**What the task asks:**
Run through the records and, wherever a line holds the word "every", return that line.

====================

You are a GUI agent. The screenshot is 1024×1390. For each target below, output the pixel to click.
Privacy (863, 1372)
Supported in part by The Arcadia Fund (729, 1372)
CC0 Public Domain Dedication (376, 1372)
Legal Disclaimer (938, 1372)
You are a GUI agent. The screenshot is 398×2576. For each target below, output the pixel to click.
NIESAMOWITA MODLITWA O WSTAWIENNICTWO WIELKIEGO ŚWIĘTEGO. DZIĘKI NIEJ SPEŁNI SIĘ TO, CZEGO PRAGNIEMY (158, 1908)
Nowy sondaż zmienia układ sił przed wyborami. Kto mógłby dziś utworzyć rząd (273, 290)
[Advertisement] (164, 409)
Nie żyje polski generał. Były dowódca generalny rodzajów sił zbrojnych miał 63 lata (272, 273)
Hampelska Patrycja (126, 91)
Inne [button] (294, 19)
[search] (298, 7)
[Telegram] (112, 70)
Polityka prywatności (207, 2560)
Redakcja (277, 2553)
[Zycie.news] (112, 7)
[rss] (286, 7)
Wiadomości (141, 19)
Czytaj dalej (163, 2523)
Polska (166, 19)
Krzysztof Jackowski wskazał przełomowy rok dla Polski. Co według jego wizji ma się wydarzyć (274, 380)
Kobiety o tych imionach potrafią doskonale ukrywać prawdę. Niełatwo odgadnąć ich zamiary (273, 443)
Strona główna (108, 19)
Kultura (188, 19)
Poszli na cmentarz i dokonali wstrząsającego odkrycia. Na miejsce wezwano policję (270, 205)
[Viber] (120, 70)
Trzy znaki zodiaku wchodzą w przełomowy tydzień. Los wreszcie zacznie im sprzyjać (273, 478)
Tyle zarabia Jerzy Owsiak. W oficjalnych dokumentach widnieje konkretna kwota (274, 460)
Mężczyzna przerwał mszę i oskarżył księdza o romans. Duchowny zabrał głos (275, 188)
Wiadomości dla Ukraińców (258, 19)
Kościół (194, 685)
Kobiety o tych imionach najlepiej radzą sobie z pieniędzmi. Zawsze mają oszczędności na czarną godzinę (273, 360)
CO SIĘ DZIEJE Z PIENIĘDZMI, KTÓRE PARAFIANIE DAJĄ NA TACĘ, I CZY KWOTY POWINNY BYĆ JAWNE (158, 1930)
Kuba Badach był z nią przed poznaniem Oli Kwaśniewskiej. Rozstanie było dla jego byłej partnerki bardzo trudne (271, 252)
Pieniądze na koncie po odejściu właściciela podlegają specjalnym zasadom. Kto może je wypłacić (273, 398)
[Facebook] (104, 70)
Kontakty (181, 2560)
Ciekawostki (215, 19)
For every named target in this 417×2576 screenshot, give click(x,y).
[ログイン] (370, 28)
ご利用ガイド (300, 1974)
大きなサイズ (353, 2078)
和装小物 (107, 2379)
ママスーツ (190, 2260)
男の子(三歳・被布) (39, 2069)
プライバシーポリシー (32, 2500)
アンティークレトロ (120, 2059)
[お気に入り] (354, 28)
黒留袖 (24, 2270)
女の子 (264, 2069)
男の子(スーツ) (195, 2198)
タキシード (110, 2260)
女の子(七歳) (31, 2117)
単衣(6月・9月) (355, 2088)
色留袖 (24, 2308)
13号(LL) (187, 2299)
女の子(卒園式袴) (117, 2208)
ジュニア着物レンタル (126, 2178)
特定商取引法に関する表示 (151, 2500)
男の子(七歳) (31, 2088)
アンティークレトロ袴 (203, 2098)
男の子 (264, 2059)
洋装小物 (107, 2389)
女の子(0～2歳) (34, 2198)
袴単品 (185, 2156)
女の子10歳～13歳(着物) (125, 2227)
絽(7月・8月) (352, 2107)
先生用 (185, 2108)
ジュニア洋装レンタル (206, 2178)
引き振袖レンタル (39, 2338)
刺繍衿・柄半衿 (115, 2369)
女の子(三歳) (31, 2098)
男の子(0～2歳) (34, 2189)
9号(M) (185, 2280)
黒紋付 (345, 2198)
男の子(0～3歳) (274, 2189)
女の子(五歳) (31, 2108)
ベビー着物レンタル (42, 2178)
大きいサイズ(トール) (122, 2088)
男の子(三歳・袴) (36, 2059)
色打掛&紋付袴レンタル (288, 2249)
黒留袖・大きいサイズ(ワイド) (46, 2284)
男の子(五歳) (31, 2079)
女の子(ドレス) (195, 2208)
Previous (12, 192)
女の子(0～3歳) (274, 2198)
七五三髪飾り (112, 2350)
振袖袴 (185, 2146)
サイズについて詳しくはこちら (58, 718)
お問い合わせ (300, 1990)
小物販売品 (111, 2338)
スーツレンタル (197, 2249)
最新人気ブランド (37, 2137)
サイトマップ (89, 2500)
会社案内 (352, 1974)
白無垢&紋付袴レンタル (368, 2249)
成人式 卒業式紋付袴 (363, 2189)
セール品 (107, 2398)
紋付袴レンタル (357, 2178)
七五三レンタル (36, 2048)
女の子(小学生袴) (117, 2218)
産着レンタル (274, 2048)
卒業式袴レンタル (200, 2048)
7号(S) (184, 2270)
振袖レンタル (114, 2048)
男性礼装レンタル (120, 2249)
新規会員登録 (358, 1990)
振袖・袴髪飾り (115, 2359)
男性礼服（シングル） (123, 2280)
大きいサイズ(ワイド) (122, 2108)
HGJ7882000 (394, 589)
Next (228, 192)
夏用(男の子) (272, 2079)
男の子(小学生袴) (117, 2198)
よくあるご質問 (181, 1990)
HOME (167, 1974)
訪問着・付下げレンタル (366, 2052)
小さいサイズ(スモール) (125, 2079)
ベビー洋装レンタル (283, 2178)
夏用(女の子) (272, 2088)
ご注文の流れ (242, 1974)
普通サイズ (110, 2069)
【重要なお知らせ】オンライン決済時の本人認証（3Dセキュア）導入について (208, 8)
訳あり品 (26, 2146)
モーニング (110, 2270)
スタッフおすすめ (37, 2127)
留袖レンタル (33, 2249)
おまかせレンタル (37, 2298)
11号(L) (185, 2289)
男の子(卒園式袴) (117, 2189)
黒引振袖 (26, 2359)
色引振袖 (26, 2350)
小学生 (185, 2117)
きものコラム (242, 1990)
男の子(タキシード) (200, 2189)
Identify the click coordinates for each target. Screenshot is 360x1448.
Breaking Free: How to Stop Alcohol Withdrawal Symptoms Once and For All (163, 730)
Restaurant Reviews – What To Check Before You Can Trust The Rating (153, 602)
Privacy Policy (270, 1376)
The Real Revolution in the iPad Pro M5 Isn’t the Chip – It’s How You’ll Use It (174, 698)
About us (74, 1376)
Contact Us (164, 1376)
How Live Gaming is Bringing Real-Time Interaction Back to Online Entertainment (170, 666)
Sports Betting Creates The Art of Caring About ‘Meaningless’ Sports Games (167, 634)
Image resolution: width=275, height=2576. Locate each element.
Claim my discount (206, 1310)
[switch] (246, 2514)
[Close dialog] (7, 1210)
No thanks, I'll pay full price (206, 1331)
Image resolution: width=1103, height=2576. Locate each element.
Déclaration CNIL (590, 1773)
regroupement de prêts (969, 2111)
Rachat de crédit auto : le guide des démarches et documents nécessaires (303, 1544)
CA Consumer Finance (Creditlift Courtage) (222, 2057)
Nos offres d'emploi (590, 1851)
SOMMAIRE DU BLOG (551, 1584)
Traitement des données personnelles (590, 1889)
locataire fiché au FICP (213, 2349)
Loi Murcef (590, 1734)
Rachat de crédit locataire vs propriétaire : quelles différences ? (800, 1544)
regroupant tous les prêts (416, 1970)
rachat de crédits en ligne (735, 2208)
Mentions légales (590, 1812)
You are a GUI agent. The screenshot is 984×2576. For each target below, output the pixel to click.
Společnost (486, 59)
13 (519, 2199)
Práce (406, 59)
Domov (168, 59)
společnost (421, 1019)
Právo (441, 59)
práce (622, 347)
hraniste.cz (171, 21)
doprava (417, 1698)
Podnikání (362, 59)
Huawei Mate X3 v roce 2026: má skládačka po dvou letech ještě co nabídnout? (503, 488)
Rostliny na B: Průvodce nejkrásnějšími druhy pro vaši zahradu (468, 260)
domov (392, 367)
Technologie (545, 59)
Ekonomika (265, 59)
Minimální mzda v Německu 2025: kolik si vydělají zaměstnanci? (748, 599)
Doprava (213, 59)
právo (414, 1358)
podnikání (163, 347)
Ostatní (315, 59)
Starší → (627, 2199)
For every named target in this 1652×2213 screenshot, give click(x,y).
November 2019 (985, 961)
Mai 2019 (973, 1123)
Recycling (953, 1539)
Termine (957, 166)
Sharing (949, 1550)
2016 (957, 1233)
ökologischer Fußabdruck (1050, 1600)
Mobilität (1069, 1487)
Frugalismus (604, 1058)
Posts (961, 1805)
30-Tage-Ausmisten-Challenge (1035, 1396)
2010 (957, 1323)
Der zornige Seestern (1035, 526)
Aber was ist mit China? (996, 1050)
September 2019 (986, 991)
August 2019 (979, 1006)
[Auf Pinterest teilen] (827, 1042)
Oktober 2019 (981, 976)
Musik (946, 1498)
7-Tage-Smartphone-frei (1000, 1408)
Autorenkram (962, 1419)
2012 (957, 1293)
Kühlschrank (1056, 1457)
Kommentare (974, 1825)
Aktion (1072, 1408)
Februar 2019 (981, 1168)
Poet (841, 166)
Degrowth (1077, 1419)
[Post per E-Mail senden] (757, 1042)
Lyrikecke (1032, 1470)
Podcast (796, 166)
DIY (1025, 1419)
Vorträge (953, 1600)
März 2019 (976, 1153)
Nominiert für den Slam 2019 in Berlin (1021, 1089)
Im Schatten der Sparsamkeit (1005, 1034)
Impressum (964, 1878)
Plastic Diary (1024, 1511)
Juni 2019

====================

**Answer for this exercise:**
For every named target in this 417×2576 screenshot, give click(x,y).
For every named target in this 1652×2213 screenshot, give click(x,y).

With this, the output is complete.